▸ Görevleriniz
a - Danıştay kararında "İstemin_Özeti :…İdare Mahkemesinin" ifadesiyle başlayıp "bozulması gerektiği düşünülmektedir." ifadesi de dahil olmak üzere biten bölümü birebir çoğaltın.
b - Danıştay kararını kaldığı yerden devam ettirin.

▸ Metin Parçası
↓
Danıştay Kararı 10. Daire 2015/2131 E. 2015/5357 K. 27.11.2015 T.

Danıştay 10. Daire Başkanlığı         2015/2131 E.  ,  2015/5357 K.
T.C.
D A N I Ş T A Y
ONUNCU DAİRE
Esas No : 2015/2131
Karar No : 2015/5357

Temyiz Eden (Davalı) :
Karşı Taraf (Davacı) :

İstemin_Özeti :…İdare Mahkemesinin …tarih ve …sayılı kararın temyizen incelenerek bozulması istenilmektedir.
Savunmanın Özeti : Savunma verilmemiştir.
Düşüncesi : Temyiz isteminin kabulüyle İdare Mahkemesi kararının bozulması gerektiği düşünülmektedir.
↑
▸ Satırlardan Alıntılar
↓
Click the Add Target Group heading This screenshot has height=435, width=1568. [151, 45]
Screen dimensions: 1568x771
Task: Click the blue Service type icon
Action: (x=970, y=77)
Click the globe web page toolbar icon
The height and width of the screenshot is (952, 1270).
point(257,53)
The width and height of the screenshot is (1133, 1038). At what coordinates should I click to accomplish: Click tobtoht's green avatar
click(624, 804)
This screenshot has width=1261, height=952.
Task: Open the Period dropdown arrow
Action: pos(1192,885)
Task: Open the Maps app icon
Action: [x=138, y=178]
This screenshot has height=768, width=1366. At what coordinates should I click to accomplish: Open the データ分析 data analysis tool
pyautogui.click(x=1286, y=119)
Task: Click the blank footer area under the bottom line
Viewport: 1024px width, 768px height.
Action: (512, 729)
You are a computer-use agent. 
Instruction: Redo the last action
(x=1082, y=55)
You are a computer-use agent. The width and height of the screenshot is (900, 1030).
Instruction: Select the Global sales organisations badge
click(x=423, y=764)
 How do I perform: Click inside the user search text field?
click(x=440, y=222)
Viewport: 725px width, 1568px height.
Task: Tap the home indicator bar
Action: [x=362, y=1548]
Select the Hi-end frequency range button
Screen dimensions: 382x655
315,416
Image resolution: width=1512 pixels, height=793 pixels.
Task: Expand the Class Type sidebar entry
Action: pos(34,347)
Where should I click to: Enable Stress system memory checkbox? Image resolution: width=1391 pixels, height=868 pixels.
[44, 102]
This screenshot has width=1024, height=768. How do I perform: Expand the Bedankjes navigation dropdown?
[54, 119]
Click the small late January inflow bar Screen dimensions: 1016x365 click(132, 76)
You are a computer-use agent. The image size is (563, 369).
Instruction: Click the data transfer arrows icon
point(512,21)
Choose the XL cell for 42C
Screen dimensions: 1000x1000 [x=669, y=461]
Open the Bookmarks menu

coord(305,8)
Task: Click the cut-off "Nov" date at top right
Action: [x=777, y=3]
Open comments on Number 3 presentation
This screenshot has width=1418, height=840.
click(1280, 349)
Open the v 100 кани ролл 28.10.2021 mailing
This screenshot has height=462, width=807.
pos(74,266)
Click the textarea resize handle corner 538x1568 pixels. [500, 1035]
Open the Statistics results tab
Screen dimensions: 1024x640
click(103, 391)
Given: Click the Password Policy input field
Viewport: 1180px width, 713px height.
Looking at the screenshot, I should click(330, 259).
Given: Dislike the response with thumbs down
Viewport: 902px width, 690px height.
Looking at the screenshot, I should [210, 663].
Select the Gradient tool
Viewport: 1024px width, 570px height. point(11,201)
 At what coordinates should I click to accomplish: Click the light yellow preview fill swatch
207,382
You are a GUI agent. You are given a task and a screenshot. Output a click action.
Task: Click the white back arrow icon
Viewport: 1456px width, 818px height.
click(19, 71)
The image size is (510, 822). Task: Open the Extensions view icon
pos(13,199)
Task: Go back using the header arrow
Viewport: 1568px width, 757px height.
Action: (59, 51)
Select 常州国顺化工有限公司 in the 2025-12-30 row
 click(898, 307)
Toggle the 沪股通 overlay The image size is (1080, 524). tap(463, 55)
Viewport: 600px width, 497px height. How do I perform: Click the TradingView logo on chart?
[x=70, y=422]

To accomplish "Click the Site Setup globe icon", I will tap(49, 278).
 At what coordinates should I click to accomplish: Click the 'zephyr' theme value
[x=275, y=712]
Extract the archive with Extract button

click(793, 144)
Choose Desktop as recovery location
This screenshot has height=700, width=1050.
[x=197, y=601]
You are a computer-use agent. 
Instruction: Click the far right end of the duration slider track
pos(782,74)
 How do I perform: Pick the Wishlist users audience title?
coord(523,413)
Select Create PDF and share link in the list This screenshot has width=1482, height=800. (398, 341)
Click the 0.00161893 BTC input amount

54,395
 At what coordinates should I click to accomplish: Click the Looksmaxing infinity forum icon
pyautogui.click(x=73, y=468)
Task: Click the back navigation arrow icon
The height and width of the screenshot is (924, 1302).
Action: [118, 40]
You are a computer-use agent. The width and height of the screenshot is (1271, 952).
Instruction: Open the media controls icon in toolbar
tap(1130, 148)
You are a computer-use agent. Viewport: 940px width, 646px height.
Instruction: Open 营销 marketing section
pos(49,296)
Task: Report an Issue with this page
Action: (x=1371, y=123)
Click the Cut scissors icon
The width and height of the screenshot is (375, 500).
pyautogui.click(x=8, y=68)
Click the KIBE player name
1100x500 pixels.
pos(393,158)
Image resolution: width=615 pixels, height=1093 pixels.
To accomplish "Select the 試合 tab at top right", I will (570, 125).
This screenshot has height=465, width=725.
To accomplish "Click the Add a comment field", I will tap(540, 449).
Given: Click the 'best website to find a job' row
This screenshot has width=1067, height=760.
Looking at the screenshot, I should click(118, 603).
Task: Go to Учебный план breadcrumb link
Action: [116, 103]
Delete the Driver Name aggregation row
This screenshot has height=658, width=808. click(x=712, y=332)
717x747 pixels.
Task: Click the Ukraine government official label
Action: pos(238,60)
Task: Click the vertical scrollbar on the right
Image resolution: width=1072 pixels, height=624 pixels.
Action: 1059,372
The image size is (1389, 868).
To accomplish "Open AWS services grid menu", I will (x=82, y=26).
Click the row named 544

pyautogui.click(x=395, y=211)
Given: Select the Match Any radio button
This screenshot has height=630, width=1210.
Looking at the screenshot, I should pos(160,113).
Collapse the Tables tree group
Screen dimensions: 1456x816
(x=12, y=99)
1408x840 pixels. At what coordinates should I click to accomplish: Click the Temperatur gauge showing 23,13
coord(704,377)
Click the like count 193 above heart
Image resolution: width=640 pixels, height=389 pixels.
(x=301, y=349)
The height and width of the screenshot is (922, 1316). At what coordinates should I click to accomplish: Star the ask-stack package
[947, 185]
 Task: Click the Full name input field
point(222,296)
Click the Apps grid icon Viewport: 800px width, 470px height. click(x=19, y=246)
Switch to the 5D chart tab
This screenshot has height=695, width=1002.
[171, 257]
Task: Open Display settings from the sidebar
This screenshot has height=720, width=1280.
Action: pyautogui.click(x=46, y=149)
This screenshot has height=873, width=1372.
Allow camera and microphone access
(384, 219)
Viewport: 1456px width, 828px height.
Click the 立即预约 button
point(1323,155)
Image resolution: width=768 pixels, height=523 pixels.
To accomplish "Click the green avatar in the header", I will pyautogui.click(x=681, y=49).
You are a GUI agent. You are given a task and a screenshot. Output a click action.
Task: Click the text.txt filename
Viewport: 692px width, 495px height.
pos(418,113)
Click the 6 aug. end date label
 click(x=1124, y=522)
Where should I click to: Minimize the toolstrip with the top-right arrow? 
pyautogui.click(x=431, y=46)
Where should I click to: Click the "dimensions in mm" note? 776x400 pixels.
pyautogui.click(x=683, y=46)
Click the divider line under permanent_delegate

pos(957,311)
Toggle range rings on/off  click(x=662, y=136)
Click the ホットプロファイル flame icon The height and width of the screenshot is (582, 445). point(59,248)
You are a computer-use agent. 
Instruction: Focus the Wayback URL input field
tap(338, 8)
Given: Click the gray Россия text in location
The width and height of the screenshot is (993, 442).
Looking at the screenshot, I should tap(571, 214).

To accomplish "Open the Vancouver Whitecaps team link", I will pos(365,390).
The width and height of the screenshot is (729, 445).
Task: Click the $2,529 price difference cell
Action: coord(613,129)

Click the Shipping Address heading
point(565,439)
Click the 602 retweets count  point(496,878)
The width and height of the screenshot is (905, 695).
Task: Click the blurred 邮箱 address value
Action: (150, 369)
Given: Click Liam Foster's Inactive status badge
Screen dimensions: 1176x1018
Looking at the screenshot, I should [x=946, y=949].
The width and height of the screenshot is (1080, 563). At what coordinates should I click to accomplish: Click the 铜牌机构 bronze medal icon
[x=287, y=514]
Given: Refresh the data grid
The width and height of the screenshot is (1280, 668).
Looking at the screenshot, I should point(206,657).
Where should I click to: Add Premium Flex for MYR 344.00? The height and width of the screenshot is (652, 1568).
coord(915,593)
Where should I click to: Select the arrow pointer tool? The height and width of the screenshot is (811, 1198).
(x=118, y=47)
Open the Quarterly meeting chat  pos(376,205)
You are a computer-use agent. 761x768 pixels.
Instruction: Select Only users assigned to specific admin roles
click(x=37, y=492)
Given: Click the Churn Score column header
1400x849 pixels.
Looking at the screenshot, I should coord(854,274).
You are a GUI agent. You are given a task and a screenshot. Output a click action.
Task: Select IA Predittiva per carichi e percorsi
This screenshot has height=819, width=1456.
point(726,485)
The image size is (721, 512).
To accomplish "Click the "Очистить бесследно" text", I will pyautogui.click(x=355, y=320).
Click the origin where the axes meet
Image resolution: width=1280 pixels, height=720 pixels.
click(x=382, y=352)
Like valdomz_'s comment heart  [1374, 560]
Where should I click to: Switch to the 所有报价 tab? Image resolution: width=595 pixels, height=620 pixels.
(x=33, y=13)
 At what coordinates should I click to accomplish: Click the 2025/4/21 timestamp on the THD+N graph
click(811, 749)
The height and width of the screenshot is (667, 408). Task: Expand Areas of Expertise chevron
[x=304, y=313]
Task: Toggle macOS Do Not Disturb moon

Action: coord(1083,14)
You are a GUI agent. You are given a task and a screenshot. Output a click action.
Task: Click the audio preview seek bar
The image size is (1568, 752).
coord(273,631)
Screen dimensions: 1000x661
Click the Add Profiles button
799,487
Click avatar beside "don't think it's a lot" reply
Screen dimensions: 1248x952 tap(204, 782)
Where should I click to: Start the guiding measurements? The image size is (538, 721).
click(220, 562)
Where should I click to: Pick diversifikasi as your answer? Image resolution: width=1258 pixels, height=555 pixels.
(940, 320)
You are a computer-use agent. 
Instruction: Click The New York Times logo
↑
▸ Alıştırma Sonuçları
a -
İstemin_Özeti :…İdare Mahkemesinin …tarih ve …sayılı kararın temyizen incelenerek bozulması istenilmektedir.
Savunmanın Özeti : Savunma verilmemiştir.
Düşüncesi : Temyiz isteminin kabulüyle İdare Mahkemesi kararının bozulması gerektiği düşünülmektedir.

b -
TÜRK MİLLETİ ADINA
Hüküm veren Danıştay Onuncu Dairesince dosyanın tekemmül ettiği görülmekle yürütmenin durdurulması istemi hakkında bir karar verilmeyerek işin gereği görüşüldü:
Dava; … ili, … İlçesinde Cumhuriyet Savcısı olarak görev yapmakta olan davacının, tarafına yakın koruma tedbiri uygulanması istemiyle yaptığı başvurunun reddine dair 12/5/2014 tarih ve 518 sayılı işlemin iptali istemiyle açılmıştır.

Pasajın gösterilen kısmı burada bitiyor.